Good Read
October 2024

Love’s Braided Dance by Norman Wirzba

Suzanne Shanahan
 
Leo and Arlene Hawk Executive Director, Institute for Social Concerns

Earlier this month I heard Bryan Stevenson, acclaimed civil rights attorney and founder and Executive Director of the Equal Justice Initiative, speak in South Bend.  As he does in his memoir, Just Mercy, Stevenson began his talk by making a case for the importance of proximity. He argued that it was simply essential to get close to those experiencing poverty or marginalization. “If you are willing to get closer to people who are suffering,” Stevenson says, “you will find the power to change the world.”

It was this very notion of proximity that I found perhaps most striking in Norman Wirzba’s new Love’s Braided Dance (2024).  Love’s Braided Dance—a title borrowed from a line in a Wendell Barry poem—is a book about the exercise of hope. The core argument Wirzba makes is that hope flourishes in our commitment to care for one another and our shared world. Wirzba begins with Ecclesiastes 9:4: Whoever is joined with all the living has hope. Hope here is a way of being that thrives in conditions of human connection and, indeed, proximity. 

This book itself is a lovely series of essays drawn from both personal experiences and historical narratives. Moving a “hope” from what is so often ephemeral to something much more visceral and embodied is a significant challenge. Wirzba captures this deep sense of connection perhaps best in the powerful first essay about Carmine and Rosaria Menna who find themselves rescuing a boat of drowning refugees in the Mediterranean, off the coast of Lampedusa. Months later, Carmine recalls the moment, “I can still feel the fingers of that first-hand I seize. How they cemented into mine, bone grinding against bone, how they clamped down with such a grip that I saw the sinuous veins of the wrist pounding. The force of that hold! My hand in a stranger’s hand, in a bond stronger and more intimate than an umbilical cord. And my whole body shaking as I pulled upwards and dragged the naked torso from the waves.” It was, in Stevenson’s terms, in “moments of inescapable humanity” that so much potential for a better world exists.

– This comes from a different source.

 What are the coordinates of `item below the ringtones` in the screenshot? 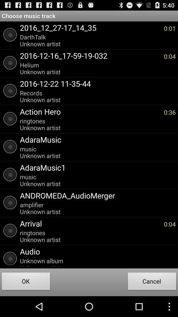 It's located at (96, 251).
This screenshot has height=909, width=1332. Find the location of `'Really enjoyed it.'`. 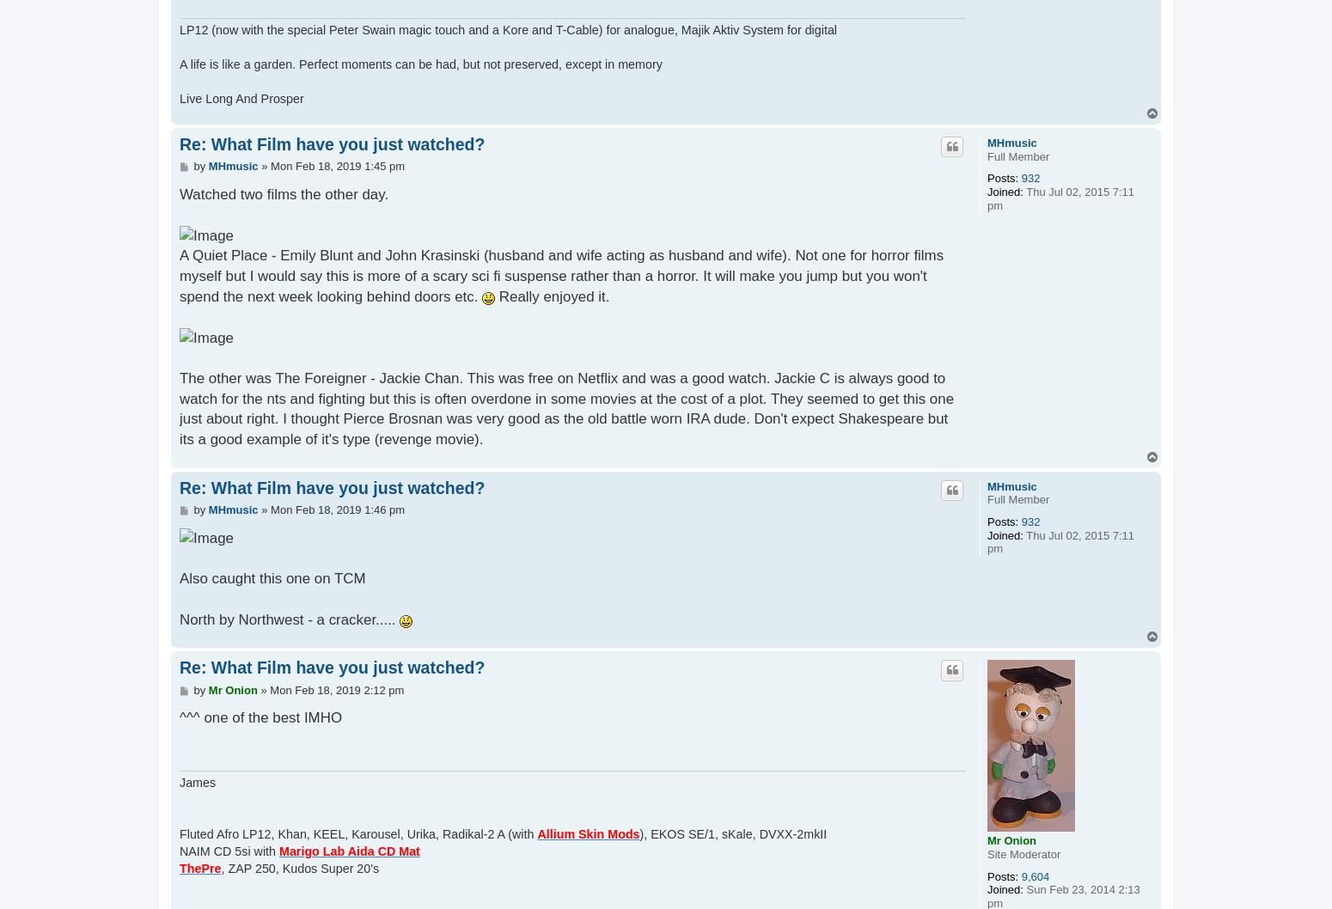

For Wirzba, hope is a sort of ethic committing us to the good life of beauty, love and truth.  While perhaps even more intellectually engaging, I struggled more to see hope as a way of being in the chapters that were more historical and/or analytical. This sense was especially stark given the powerful and visceral introduction and the chapter on love and erotic hope. I found myself at once resisting the more rational, logical approach in the chapters on the economy or architecture and yearning for what had been presented earlier as more deeply primordial and–in some ways–beyond careful, studied articulation. Perhaps it was that these chapters centered more on material over human connections. These chapters were, nonetheless, full of the rare nuggets of wisdom and creative scholarly connections emblematic of Wirzba’s work more generally.

There are two poignant chapters where Wirzba talks of his parents’ horrific wartime experience and their equally fraught post World War II migration to Canada and his own childhood growing up on a farm. The attention to both our own historical narratives but also to the natural world, to land and space, seem to echo and extend themes in his recent This Sacred Land.  The two lyrical chapters on forgiveness emphasize the demanding ethic of hope, and push the reader to understand the commitments hope demands. They could be a book unto themselves.

Wirzba’s epilogue, “Learning to Dance,” brings us back to a more embodied sense of hope. He concludes, “…it is a hope that is without perfection, a hope born of an excitement for life’s goodness and beauty; a hope tied to the pure, protection and celebration of each other, a hope committed to mercy and forgiveness; a hope manifest in the construction of built environments and just economies that honor the lives that move within and through them; a hope witnessed in the creative gestures that resonate in the world’s symphony of life.” Loves Braided Dance offers a wonderful guide on a pathway to hope.

[Disclaimer: I am a huge fan of everything Norman Wirzba writes. He is an unpretentious scholar of extraordinary wisdom, who possesses truly uncommon common sense. This book is no exception.]